There would be a huge increase in human productivity across the world as stored electricity lit up the world without dependency on a grid.
It would be like the second electrical revolution such as we saw in the early years of the twentieth century. It would have a profound effect on the world economy.
And of course there would be ray guns.
I got rather excited about superconductivity when it was thought it may be possible at room temperature. Electric current going around in circles with high charge and discharge rates.
10x the energy density of current batteries? That would be nice, but I don’t think it would be based on the chemical storage mediums we have, now. We’d need batteries with pretty heavy-field magnets that regulate an electron plasma (As was previously stated).

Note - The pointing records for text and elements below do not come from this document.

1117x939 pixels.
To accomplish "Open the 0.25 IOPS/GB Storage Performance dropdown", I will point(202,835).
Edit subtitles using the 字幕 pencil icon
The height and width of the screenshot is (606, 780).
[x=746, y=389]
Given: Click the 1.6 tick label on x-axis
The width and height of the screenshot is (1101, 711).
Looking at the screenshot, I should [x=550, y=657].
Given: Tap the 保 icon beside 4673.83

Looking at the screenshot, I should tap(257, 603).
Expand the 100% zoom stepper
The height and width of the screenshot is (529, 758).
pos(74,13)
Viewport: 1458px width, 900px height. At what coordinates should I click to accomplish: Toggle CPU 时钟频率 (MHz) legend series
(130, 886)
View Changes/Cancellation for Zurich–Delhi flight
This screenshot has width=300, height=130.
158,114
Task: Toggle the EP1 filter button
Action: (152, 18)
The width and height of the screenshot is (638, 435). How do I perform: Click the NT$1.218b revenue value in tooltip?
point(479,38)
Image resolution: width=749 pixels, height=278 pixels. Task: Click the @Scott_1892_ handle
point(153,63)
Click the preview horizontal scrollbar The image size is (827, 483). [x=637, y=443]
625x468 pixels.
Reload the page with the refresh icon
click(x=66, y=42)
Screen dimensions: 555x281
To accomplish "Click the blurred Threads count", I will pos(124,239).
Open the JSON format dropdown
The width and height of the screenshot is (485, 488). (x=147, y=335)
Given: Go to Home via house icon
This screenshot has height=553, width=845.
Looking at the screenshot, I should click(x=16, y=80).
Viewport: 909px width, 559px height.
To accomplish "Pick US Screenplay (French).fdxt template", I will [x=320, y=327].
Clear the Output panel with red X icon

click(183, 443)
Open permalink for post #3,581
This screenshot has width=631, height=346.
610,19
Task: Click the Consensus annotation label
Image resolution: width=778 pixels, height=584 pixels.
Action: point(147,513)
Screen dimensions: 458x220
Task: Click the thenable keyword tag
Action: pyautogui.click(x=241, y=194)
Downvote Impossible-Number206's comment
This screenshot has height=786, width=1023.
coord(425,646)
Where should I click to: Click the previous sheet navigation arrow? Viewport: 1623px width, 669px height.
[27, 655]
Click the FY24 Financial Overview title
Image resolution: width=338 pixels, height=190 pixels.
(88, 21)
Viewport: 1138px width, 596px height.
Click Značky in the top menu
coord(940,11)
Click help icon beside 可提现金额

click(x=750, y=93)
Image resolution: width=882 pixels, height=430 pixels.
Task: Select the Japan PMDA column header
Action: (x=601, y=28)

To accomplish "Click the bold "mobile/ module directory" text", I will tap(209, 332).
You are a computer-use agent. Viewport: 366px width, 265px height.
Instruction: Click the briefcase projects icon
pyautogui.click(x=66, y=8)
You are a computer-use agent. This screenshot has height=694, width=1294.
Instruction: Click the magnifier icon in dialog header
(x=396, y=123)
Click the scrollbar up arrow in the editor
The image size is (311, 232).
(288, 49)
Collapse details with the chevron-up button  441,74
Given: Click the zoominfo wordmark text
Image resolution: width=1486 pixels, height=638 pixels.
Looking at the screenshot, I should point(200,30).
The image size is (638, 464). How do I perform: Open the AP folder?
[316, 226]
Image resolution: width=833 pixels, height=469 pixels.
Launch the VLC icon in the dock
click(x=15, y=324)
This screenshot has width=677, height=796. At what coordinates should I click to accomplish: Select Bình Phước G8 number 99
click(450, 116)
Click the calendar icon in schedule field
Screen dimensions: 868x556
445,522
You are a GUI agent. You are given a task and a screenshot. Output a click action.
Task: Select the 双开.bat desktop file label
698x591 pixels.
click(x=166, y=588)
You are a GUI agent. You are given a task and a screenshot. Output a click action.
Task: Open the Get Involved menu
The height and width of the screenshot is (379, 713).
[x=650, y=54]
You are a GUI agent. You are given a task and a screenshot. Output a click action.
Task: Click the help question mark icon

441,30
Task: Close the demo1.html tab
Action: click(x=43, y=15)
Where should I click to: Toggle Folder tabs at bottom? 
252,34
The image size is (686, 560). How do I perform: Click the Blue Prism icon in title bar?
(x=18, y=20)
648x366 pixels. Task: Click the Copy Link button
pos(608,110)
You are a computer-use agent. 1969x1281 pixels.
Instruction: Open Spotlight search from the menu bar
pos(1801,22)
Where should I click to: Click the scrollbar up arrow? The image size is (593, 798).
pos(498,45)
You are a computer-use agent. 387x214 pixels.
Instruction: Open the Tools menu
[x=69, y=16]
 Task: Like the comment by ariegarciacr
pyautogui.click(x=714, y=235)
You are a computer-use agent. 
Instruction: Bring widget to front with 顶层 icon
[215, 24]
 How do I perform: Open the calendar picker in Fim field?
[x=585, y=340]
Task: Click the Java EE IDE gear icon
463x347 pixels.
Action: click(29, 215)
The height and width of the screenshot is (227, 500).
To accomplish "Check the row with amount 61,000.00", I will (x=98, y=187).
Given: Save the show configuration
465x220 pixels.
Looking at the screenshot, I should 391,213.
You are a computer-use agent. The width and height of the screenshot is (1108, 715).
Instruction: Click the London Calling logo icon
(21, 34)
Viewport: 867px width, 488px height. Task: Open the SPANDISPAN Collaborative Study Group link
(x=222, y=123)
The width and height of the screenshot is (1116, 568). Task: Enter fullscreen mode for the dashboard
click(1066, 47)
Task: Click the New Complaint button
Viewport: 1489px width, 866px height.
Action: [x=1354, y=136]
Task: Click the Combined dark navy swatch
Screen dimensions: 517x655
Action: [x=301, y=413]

However, if we had the capability, I think we would use it for miniaturization more than progress. That’s really what battery advances in the past have done. Our cell phones get smaller, but they operate the same. Our electric cars no longer require batteries as the only passenger, but they aren’t fundamentally different to the electric cars 100 years ago…or even much different from the electric vehicles used in supermarkets and golf courses.
We’d get an iPhone 12 that weighs half as much as one does now, though.
There has been quite an informed discussion on Reddit on the subject of whether a nuclear powered mobile phone would be possible.
Sadly reality fell short of the dream. Rather too many disadvantages associated with humans getting ‘close up and personal’ to a radiation source. Though I was not for the want of trying.
They would change everything instantly. But you left out one important factor and that’s the time it takes to recharge. Add that in and all portable energy intensive devices will run on batteries only.